A practical review of CHD should account for this: an organization should map data flows, scope, and responsibility before selecting access control, encryption, logging, vulnerability management, and key management. Evidence of compliance covers an assessed scope and point in time.
Practical example
A security team inventories systems storing a full PAN and whether name, expiration, or service code is also present. A last-four display and a database with full PAN have different exposure.
How it differs from related terms
| Term | Definition |
|---|---|
| Cardholder Data | is the PCI DSS data set centered on the PAN and potentially including cardholder name, expiration date, and service code |
| Sensitive Authentication Data | is a highly sensitive category used to authenticate cardholders or authorize transactions, such as full track data and card verification codes |
| Primary Account Number | is the principal card number carried in card credentials and used to identify the issuer range and the particular card-account relationship |
CHD focuses on the fact that it is the PCI DSS data set centered on the PAN and potentially including cardholder name, expiration date, and service code.
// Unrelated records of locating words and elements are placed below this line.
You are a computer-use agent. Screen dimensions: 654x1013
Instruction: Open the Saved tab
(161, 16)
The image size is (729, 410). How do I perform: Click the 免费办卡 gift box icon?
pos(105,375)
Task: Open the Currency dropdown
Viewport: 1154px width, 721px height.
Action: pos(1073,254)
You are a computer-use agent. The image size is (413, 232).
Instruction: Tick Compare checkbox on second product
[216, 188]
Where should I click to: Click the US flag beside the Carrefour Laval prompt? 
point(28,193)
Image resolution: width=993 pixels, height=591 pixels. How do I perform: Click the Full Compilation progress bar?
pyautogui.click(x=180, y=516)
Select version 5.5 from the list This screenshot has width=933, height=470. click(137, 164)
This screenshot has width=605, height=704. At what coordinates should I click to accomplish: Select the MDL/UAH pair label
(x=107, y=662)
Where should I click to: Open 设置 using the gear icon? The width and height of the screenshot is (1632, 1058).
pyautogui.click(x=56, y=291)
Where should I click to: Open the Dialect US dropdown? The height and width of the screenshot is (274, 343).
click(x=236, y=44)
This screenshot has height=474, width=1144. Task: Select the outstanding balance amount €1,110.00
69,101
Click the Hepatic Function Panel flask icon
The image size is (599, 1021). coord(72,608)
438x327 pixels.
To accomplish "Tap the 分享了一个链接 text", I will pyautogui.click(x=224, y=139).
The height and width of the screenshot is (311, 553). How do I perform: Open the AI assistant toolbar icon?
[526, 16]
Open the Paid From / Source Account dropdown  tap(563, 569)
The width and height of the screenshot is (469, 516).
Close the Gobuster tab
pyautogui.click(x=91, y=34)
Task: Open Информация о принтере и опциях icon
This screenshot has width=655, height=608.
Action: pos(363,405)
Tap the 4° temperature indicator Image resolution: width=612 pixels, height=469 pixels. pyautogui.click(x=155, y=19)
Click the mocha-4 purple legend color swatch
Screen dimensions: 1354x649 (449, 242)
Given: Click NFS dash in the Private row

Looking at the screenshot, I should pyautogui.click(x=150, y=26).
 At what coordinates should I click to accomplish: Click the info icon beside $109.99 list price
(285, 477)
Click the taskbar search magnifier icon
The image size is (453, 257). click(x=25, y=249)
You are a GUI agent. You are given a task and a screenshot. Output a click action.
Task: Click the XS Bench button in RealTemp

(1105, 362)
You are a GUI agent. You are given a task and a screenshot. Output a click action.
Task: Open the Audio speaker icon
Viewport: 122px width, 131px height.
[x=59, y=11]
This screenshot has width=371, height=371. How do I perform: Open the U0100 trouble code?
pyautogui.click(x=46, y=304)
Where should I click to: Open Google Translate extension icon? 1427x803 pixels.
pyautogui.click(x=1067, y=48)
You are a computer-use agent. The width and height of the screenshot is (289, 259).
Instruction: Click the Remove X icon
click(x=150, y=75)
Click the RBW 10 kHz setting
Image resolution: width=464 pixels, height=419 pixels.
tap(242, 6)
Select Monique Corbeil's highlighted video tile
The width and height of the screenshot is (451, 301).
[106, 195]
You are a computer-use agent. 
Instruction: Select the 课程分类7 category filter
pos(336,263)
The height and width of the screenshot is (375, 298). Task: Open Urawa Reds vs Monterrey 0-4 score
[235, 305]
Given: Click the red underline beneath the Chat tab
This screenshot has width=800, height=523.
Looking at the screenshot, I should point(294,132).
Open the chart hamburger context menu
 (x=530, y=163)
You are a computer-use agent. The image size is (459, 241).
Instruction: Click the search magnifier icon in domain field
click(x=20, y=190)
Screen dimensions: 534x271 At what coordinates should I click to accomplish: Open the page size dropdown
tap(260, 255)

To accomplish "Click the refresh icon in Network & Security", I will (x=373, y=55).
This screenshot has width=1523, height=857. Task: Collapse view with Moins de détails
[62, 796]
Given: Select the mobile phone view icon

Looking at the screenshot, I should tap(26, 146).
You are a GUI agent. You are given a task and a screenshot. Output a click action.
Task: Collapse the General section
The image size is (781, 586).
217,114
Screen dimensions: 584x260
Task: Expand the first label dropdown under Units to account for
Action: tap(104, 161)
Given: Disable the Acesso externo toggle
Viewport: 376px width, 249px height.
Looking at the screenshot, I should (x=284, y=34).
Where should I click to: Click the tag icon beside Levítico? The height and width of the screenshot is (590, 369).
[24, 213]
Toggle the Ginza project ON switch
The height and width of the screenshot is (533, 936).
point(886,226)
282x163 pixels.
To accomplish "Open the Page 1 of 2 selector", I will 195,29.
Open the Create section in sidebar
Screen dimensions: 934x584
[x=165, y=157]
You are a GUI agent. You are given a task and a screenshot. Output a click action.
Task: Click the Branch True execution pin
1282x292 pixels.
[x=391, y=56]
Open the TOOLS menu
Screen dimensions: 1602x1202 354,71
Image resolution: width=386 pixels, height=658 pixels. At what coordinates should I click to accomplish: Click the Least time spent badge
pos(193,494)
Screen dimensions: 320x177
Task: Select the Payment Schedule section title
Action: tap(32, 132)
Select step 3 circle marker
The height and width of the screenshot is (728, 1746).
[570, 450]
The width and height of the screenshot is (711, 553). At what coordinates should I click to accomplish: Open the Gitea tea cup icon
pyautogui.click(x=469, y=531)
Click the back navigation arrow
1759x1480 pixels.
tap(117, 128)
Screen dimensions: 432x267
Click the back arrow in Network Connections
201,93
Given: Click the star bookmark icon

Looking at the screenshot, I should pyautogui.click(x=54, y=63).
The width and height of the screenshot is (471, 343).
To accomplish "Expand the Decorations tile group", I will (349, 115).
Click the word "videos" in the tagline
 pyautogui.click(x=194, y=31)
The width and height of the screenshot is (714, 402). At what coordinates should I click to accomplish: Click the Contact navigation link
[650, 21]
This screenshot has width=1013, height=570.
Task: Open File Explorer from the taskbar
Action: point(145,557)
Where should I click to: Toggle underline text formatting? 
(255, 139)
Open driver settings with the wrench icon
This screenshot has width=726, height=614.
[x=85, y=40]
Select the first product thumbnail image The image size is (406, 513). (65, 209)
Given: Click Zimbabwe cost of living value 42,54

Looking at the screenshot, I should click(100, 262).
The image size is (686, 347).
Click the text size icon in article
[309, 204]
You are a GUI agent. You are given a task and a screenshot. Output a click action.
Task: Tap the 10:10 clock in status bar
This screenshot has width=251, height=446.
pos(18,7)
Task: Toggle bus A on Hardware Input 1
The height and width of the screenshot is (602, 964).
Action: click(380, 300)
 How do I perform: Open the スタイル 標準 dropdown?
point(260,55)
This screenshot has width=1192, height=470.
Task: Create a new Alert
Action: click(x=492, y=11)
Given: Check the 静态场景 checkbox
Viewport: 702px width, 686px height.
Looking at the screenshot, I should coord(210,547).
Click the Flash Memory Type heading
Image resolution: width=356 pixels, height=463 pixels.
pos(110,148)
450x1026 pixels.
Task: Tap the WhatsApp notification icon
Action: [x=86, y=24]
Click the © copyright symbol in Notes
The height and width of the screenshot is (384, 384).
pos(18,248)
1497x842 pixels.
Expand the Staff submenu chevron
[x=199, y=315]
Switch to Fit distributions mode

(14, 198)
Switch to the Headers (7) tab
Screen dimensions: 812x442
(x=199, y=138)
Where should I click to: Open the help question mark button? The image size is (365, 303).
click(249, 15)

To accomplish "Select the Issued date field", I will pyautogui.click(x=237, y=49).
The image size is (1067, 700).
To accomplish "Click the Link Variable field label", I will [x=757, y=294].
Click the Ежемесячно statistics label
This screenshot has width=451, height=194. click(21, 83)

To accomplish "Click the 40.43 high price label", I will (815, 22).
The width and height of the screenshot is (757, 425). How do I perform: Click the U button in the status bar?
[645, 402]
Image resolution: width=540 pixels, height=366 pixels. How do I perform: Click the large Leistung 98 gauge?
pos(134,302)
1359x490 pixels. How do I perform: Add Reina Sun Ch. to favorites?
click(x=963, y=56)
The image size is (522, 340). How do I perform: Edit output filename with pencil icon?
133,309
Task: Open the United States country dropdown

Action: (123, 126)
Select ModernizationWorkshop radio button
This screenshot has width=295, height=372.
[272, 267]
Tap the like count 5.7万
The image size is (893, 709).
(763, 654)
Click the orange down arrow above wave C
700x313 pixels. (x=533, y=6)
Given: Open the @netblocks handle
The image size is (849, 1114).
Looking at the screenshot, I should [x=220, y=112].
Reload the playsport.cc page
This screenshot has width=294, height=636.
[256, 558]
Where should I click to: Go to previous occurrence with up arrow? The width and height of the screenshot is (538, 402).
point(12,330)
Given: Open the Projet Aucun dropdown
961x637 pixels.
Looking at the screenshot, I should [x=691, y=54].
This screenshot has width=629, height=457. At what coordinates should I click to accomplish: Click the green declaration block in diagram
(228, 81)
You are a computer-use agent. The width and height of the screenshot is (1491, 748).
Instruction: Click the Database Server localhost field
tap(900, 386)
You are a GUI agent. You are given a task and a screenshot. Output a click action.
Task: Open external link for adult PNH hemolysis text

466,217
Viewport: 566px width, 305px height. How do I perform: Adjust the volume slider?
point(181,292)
Sensitive Authentication Data, by contrast, is a highly sensitive category used to authenticate cardholders or authorize transactions, such as full track data and card verification codes. They can appear in one transaction while answering different questions.
Use cases and limits
A key limit of CHD is the following: encrypted data does not automatically leave PCI DSS scope, and a masked display does not prove stored data is truncated. Restrictions on retaining SAD after authorization are especially strict.
Frequently asked questions
These answers address two common search questions about CHD.
Is it the same as Sensitive Authentication Data?
No. Cardholder Data (CHD) is the PCI DSS data set centered on the PAN and potentially including cardholder name, expiration date, and service code. Sensitive Authentication Data (SAD) is a highly sensitive category used to authenticate cardholders or authorize transactions, such as full track data and card verification codes. Compare the object, processing stage, and responsible party.
Does encryption automatically put a system out of PCI DSS scope?
For CHD, no. PCI SSC states that encryption alone is insufficient to remove cardholder data from scope; keys, access, and environmental relationships also matter.
These primary sources support the definition and process for CHD. Current product, network, and local rules still control a real transaction.